_WHAT IS BEING ASKED_. In the records below, find the line with "Jak zachodnia broń" and the line with "[Gawial indyjski: Krokodyl, którego". Print both exactly, along with every line between them, and no other line.

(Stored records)
+ + + + + + +

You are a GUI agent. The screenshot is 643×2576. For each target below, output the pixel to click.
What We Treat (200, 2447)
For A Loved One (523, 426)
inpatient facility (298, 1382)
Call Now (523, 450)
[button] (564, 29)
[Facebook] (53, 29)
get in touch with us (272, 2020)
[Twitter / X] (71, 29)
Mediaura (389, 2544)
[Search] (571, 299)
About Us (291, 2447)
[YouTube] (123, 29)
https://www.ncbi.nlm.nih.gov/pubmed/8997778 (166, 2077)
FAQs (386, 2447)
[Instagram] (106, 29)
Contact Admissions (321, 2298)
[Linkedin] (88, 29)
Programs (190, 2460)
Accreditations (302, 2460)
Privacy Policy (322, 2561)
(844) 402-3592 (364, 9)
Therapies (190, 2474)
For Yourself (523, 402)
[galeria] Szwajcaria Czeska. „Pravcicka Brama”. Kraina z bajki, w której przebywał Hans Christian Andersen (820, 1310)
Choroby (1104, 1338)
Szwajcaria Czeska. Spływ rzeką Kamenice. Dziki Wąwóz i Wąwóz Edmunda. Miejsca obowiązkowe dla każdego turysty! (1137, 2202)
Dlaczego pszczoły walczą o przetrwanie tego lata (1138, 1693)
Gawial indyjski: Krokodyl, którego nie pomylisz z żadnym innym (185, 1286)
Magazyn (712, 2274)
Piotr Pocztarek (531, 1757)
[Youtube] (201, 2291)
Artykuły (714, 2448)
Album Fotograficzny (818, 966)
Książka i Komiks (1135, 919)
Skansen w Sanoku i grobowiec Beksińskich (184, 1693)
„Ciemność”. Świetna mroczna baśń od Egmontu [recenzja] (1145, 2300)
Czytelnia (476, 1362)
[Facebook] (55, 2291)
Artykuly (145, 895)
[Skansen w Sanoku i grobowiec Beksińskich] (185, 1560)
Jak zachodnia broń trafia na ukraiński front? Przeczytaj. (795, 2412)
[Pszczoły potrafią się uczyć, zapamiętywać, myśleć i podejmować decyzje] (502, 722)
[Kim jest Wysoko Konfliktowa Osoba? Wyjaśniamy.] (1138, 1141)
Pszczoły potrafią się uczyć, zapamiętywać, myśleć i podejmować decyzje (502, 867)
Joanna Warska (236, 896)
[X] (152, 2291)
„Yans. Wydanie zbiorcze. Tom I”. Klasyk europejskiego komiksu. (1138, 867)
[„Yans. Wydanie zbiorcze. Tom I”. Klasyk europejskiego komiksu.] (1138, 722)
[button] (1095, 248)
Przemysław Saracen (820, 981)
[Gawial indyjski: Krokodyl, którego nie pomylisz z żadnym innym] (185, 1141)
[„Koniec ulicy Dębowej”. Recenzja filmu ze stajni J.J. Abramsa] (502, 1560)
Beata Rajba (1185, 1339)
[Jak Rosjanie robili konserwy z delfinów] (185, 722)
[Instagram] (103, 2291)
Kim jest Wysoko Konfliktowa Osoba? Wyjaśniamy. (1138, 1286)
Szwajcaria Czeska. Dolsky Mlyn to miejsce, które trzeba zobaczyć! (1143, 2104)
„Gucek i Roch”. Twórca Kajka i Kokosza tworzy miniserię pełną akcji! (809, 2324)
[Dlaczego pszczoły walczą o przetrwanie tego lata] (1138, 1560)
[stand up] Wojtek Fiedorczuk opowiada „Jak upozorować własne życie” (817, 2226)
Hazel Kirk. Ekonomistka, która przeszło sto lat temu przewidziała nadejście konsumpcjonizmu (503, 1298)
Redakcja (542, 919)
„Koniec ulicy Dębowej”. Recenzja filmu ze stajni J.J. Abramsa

+ + + + + + +

_SOLUTION TO THE PROBLEM_.
Jak zachodnia broń trafia na ukraiński front? Przeczytaj. (795, 2412)
[Pszczoły potrafią się uczyć, zapamiętywać, myśleć i podejmować decyzje] (502, 722)
[Kim jest Wysoko Konfliktowa Osoba? Wyjaśniamy.] (1138, 1141)
Pszczoły potrafią się uczyć, zapamiętywać, myśleć i podejmować decyzje (502, 867)
Joanna Warska (236, 896)
[X] (152, 2291)
„Yans. Wydanie zbiorcze. Tom I”. Klasyk europejskiego komiksu. (1138, 867)
[„Yans. Wydanie zbiorcze. Tom I”. Klasyk europejskiego komiksu.] (1138, 722)
[button] (1095, 248)
Przemysław Saracen (820, 981)
[Gawial indyjski: Krokodyl, którego nie pomylisz z żadnym innym] (185, 1141)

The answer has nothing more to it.